● Set of tasks
a – In the forum post about checking URL status codes, what response code did many of the URLs return when the author tested tornado?
b – Pick up the forum post about checking URL status codes right after its last line and write the next part.

● Excerpted text

-------

I have ~80 000 urls and I'd like to get response statuse codes for them. Note, that I'd like to get it as fast as possible. I've tried HEAD
and GET
requests using requests
python battery, but it's too slow for my goal. According to my calculations it shall take > 10 hours. It's sad.
Another approach I've found is using tornado
. I've tested it (please, take a look at the code) on 500 urls. It made his work fast, but (!) a huge amount of response codes are 599. It's strange, then I've checked urls which map to 599 code through a browser (simple GET
request) and made sure that url is pretty fine. How to solve this problem?
from urlparse import urlparse
from threading import Thread
import httplib, sys
from Queue import Queue
from tornado import ioloop, httpclient, gen
import tornado
from time import sleep
i = 0
good = 0
def handle_request(response):
global good
if response.code != 200:
print response.code, response.reason, response.request.url
else:
good += 1
print 'KKKKKKKKKKK: ', good, '[%s]' % response.request.url
global i
i -= 1
if i == 0 or i < 0:
ioloop.IOLoop.instance().stop()

-------

● Entries
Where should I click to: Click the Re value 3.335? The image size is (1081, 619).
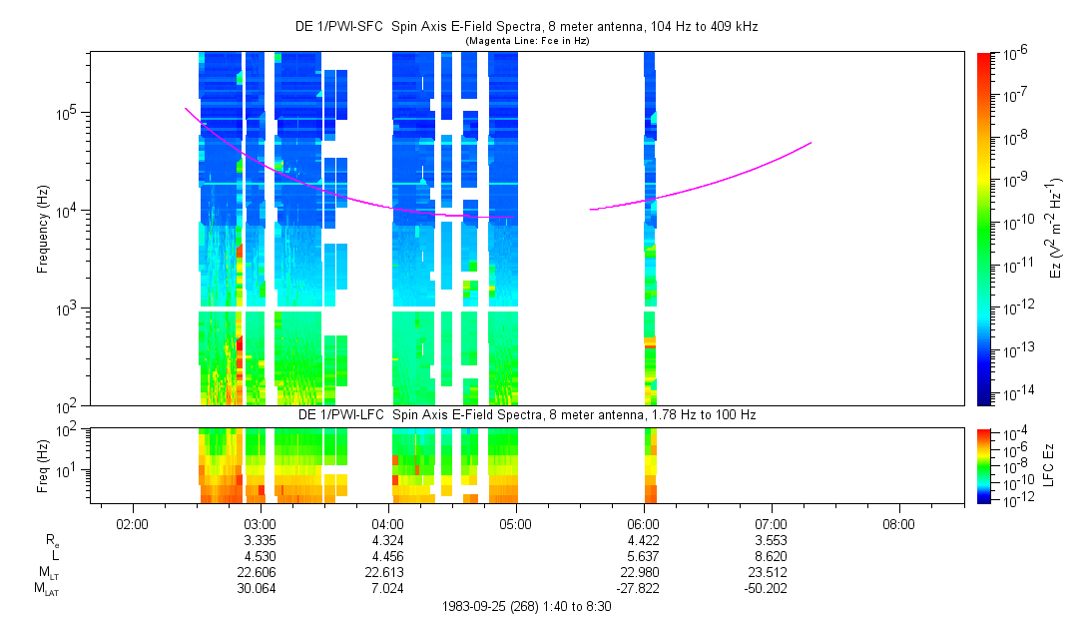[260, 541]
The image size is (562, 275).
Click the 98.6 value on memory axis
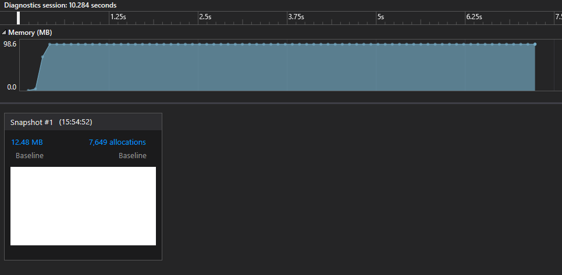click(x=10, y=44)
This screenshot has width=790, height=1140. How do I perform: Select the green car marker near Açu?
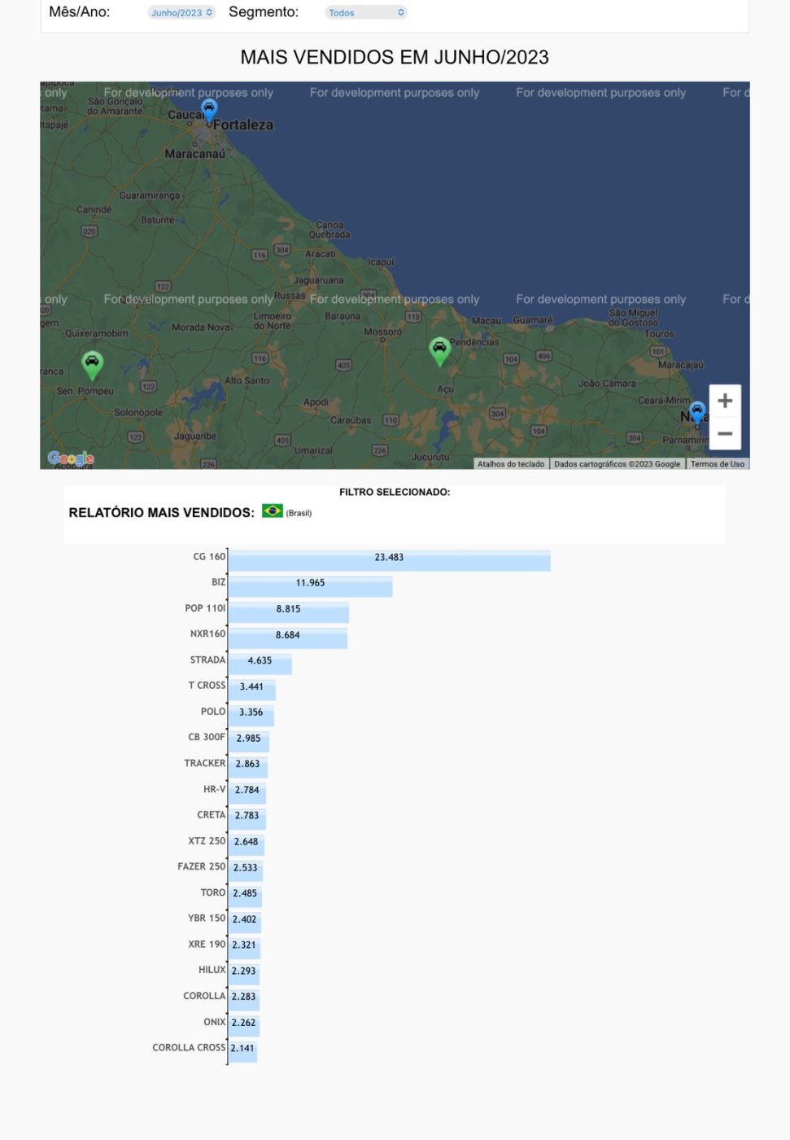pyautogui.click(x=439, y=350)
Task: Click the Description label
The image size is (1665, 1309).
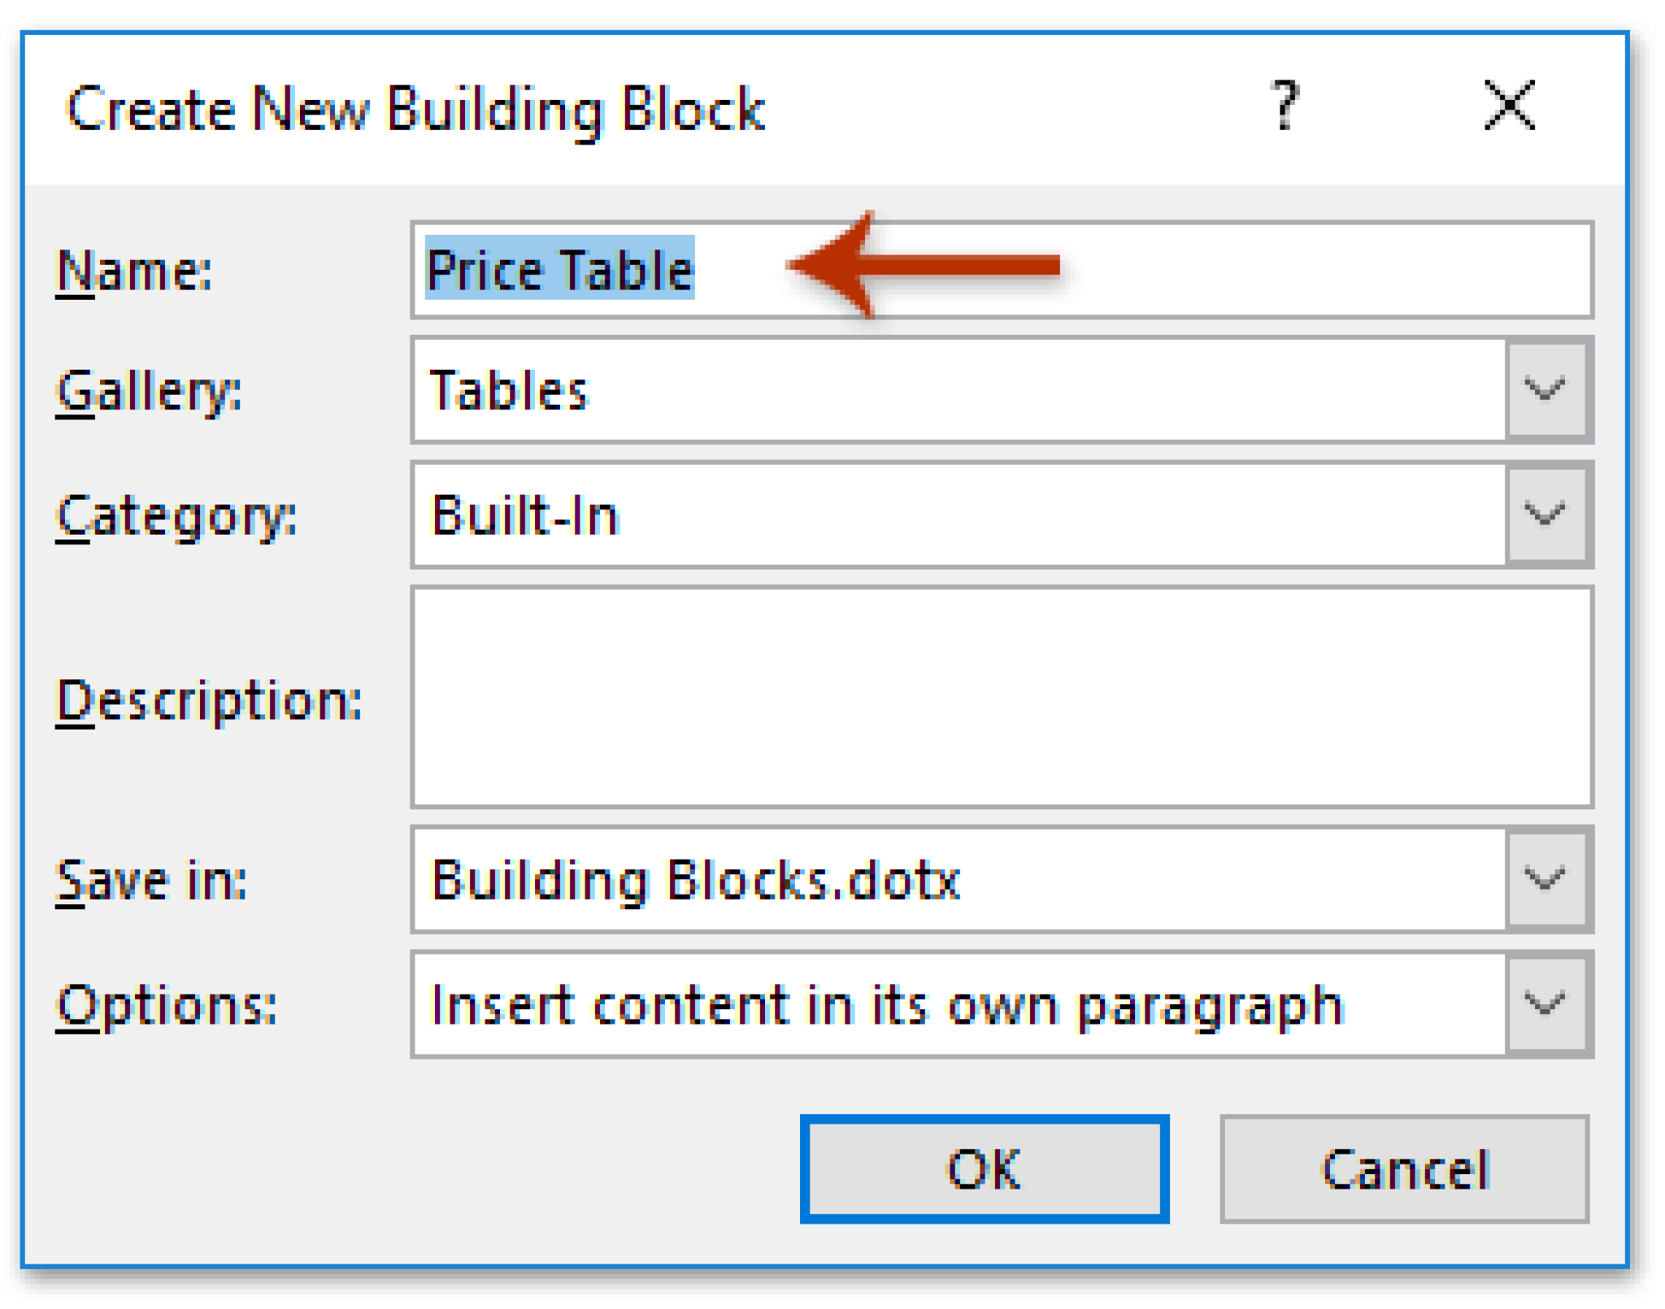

-------

● Results of the exercise
a – 599

b –
http_client = httpclient.AsyncHTTPClient()
lis = []
for url in open('urls'):
lis.append(url.strip())
specific_domain = '...'
for l in lis[:500]:
i += 1
method = 'GET' if specific_domain in l else 'HEAD'
req = tornado.httpclient.HTTPRequest(l, method=method, request_timeout=30.0)
http_client.fetch(req, handle_request)
ioloop.IOLoop.instance().start()